Cuando comemos muy poco de forma repentina, el cuerpo interpreta que hay una «emergencia» y vuelve el metabolismo más lento para ahorrar energía. Por eso, en cuanto volvemos a comer normal, recuperamos el peso rápidamente. Es un mecanismo de defensa biológico, no un fallo suyo.

3. El estrés laboral y la comida

El cansancio no es solo mental. Cuando estamos agotados o estresados, el cuerpo produce más cortisol. Esta hormona nos pide alimentos que nos den energía rápida (azúcar y harinas) y le ordena al cuerpo guardar grasa de reserva. Por eso, después de un día difícil, es tan difícil elegir una ensalada.

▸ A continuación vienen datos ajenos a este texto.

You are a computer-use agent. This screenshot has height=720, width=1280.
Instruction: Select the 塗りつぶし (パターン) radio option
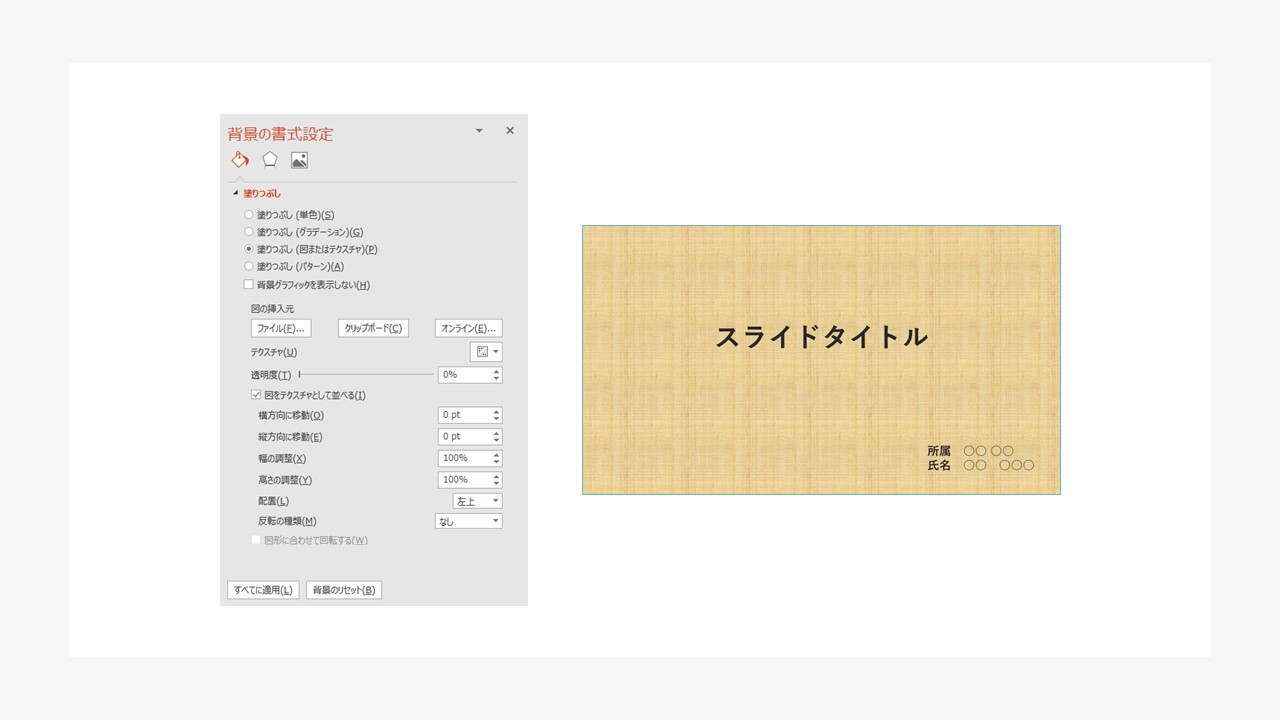(x=248, y=266)
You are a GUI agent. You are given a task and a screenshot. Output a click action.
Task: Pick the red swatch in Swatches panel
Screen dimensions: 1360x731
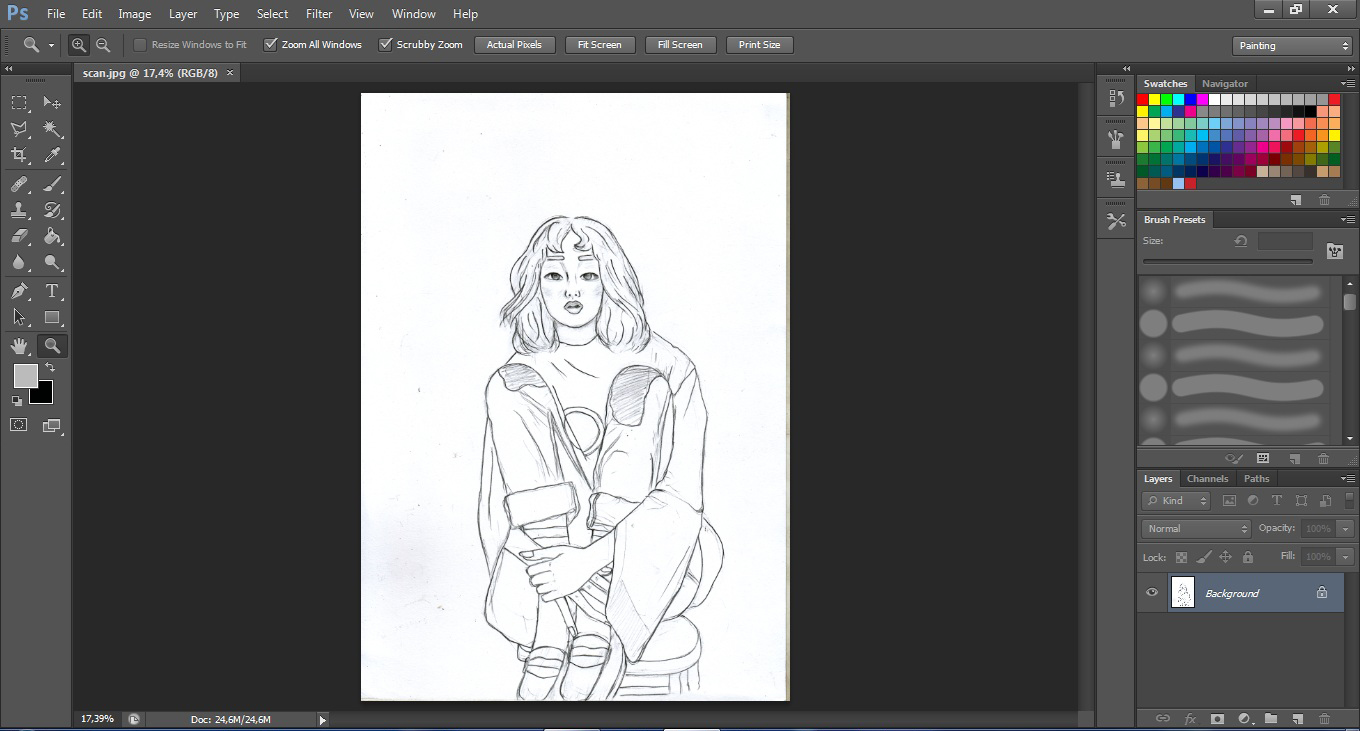pos(1143,100)
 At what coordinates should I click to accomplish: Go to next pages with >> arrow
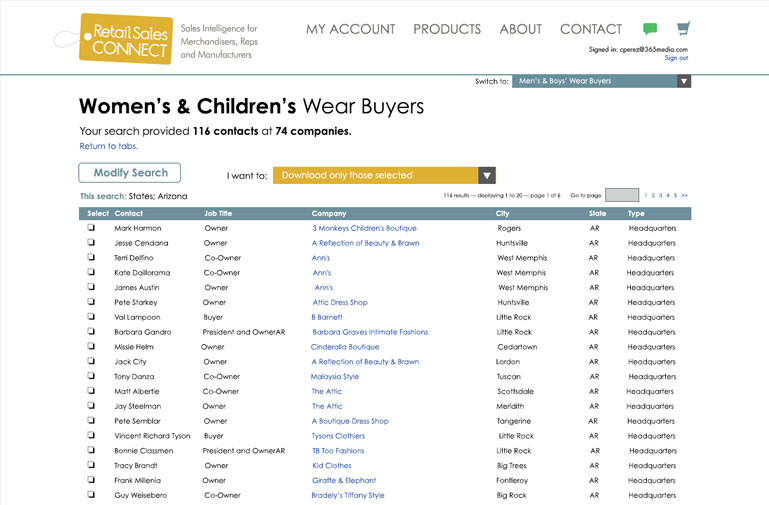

4. El peso no lo dice todo

Muchos planes se obsesionan con un número en la balanza, pero ignoran su salud mental, su digestión o su energía para rendir en el trabajo. La ciencia sugiere que vivir subiendo y bajando de peso (el efecto yo-yo) es más dañino para el corazón que mantener un peso estable con buenos hábitos.

El enfoque Nutrialclic: Dominar lo básico

La solución no es una dieta nueva, es una estrategia que se adapte a sus horarios y niveles de energía. En lugar de buscar la perfección, nos enfocamos en:

  • Elegir comida real: Priorizar lo que nutre (carbohidratos de calidad, frutas, vegetales, proteínas y grasas sanas).
  • Flexibilidad: Aprender a comer de todo sin culpas.
  • Realismo: Que su plan funcione incluso en esos días donde no tiene energía ni para cocinar.

¿Siente que su ritmo de vida sabotea sus metas?

No tiene que hacerlo a solas. El secreto es tener una estrategia que se adapte a sus niveles de energía reales. Si te interesa construir un estilo de vida sostenible, estoy aquí para acompañarle.

Bibliografía:

  1. Polivy, J., & Herman, C. P. (2005). Dieting and binging: A causal analysis. American Psychologist.
  2. Fothergill, E., et al. (2016). Persistent metabolic adaptation 6 years after “The Biggest Loser” competition. Obesity.
  3. Epel, E., et al. (2001). Stress may add bite to appetite in women: a laboratory study of stress-induced cortisol and eating behavior. Psychoneuroendocrinology.
  4. Tylka, T. L., et al. (2014). The weight-inclusive versus weight-normative approach to health: evaluating the evidence for prioritizing well-being over weight loss. Journal of Obesity.